Voice Design from Text

VoxCPM2 can create a new voice from a written prompt. You can describe traits such as gender, age, tone, emotion, and pace.

For example, you can ask for a calm older narrator or a fast cheerful speaker. You do not need reference audio for this mode.

Controllable Voice Cloning

VoxCPM2 can clone a speaker from a short reference audio clip. You can also add style instructions to adjust emotion, pace, or delivery while keeping the speaker’s timbre.

This mode fits prototype voiceovers, character tests, dubbing drafts, and internal audio tools. Get consent before cloning any real person’s voice.

Ultimate Cloning

Ultimate Cloning uses both reference audio and its transcript. The model treats the reference as context and continues the speech with close speaker similarity.

This mode suits cases where voice detail matters more than flexible style control. It also requires cleaner inputs because transcript quality and audio quality affect the result.

48kHz Audio Output

VoxCPM2 accepts 16kHz reference audio and outputs 48kHz audio. The model card says AudioVAE V2 handles the 16kHz-to-48kHz reconstruction.
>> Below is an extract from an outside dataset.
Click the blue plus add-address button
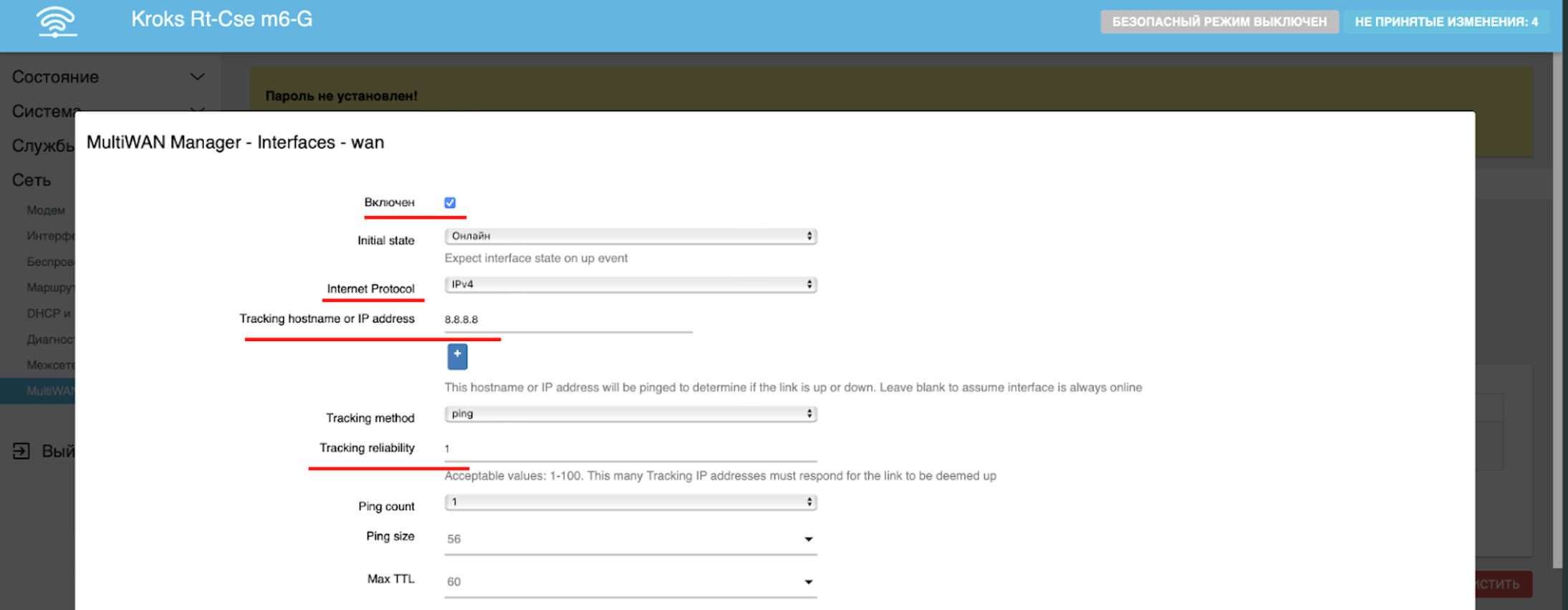Screen dimensions: 1568x610 (x=457, y=356)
You still need to test the output in your target environment. Podcast platforms, game engines, web apps, and video editors may compress audio in different ways.

Streaming Generation

VoxCPM2 supports streaming generation. The model card lists real-time factor numbers as low as about 0.30 on an NVIDIA RTX 4090, with faster results through Nano-vLLM.

This matters for interactive products. For batch voiceover work, quality and stability may matter more than latency.

How to Use VoxCPM2

Install the package:

pip install voxcpm

Basic text-to-speech example:

from voxcpm import VoxCPM
import soundfile as sf

model = VoxCPM.from_pretrained("openbmb/VoxCPM2", load_denoiser=False)

wav = model.generate(
    text="VoxCPM2 supports multilingual speech and controllable voice generation.",
    cfg_value=2.0,
    inference_timesteps=10,
)

sf.write("output.wav", wav, model.tts_model.sample_rate)

For voice design, place the voice description at the start of the text:

text = "(A calm middle-aged narrator, warm tone) Welcome to this tutorial."

For cloning, pass a reference audio file:

wav = model.generate(
    text="This is a cloned voice sample.",
    reference_wav_path="speaker.wav",
)

Best Use Cases

VoxCPM2 works best for developers and creators who want an open TTS model they can run, inspect, and adapt. It is a strong fit for audiobooks, game NPC voices, multilingual demos, voice interface prototypes, and research on speech generation.

It is not a one-click hosted voice platform by default. You need Python, GPU setup, audio testing, and a review process for cloned voices.

Limits and Safety Notes

Voice cloning creates legal and ethical risk. Use VoxCPM2 only with permission from the speaker or with voices you have the right to use.

The model may still produce artifacts, wrong pacing, or unstable emotion control in some prompts. Test with your real scripts, target languages, and output devices before you ship anything.